Die kalte Klinge. Ein Schnitt. Ein kurzer Schmerz. Das Warten. So leicht dachte er sich, so leicht. Keine Fragen, keine Antworten, nur ein Ausweg, nur der Tod. Ja, das musste es sein, das war die Lösung. Seinen Problemen entfliehen- vielleicht noch einmal zu leben - alles richtig machen - vielleicht auch nur Schwärze, das unvorstellbare Nicht-Mehr-Sein. Nichts hielt ihn mehr in dieser Welt, selbst die Hölle wäre besser - falls vorhanden. Aber warum tat er nichts. Er saß bereits seit Stunden hier, in Gedanken über sein Dasein, versunken. Sein Leben war ein riesiger Haufen Dung. Voll von Einsamkeit, Ärger, der Sucht, vertanen Chancen, angefangenen Dingen ohne sie zu beenden, unlösbaren Problemen, vor denen man nur weglaufen konnte, der Aussichtlosigkeit ein besseres Leben zuführen, dem Netz der Lügen in dem er sich verfing, um jemand zu sein, der er nicht war und vor allem den geplatzten Träumen. Es gab nur eine Möglichkeit. Doch noch immer tat er nichts. Er dachte nur nach, ließ sich sein Leben durch den Kopf gehen, tausende und abertausende Male. Und was geschah? Bisher noch nichts.

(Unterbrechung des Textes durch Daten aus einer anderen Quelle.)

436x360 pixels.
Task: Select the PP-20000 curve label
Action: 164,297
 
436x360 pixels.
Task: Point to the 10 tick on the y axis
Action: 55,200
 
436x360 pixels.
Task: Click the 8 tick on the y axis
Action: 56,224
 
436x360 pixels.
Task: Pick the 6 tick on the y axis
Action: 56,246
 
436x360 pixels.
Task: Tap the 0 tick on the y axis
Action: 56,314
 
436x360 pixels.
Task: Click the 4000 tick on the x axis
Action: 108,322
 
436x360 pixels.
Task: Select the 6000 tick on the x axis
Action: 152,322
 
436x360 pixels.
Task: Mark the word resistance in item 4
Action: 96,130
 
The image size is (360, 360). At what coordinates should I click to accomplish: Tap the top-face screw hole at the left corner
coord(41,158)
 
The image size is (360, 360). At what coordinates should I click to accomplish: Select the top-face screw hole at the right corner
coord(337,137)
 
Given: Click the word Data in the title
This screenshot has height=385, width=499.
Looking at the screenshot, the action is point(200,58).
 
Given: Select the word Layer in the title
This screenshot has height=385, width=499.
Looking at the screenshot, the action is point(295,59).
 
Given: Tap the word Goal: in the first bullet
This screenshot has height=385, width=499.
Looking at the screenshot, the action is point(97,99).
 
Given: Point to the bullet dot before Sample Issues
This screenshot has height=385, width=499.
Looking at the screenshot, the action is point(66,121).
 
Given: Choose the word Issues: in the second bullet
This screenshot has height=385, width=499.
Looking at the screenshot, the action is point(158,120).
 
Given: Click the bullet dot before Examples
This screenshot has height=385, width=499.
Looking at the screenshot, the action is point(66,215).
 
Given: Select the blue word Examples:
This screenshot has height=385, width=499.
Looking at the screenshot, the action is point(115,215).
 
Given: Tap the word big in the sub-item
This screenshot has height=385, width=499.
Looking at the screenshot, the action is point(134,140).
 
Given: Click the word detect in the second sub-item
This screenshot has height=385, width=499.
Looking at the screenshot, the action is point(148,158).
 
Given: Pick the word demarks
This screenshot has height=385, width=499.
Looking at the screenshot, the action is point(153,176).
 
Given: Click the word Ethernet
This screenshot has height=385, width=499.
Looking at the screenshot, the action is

Vielleicht dachte er über eine Lösung nach, vielleicht gab es für ihn doch eine andere Möglichkeit. Hilfe zu suchen, die Sucht hinter sich zu lassen, seine Chancen fortan besser zu nutzen, Angefangenes zu beenden, sich seinen Problemen zu stellen, die Dinge wieder hoffnungsvoller zusehen, von nun an immer die Wahrheit zu sagen und den utopischen Fantasien den Rücken zu kehren. Möglich war es. Wahrscheinlich aber nicht. Die zweite Möglichkeit wäre besser, doch auch schwieriger. Vielleicht sogar viel zu schwer für ihn. Jetzt konnte er auch Schluss machen.
Er schaute auf. Niemand da. Natürlich war niemand da. Es war noch nie jemand da gewesen. Doch er wünschte es sich, wünschte sich, zumindest nicht alleine damit zu sein. Wie weit er wohl sein Leben ändern würde für diesen Wunsch. Vielleicht war es das wert dafür zu kämpfen. Vielleicht auch nicht.
Er drückte die Rasierklinge fest an seine Pulsschlagader. Eine Träne lief ihm über sein Gesicht, dann noch eine und daraufhin eine weitere. Er weinte. Er war nun an einem Punkt angelangt, an dem er eine Entscheidung zu treffen hatte. Noch immer wußte er nicht welche, aber zumindest war er sich bewusst, dass es auch einen anderen Weg gab.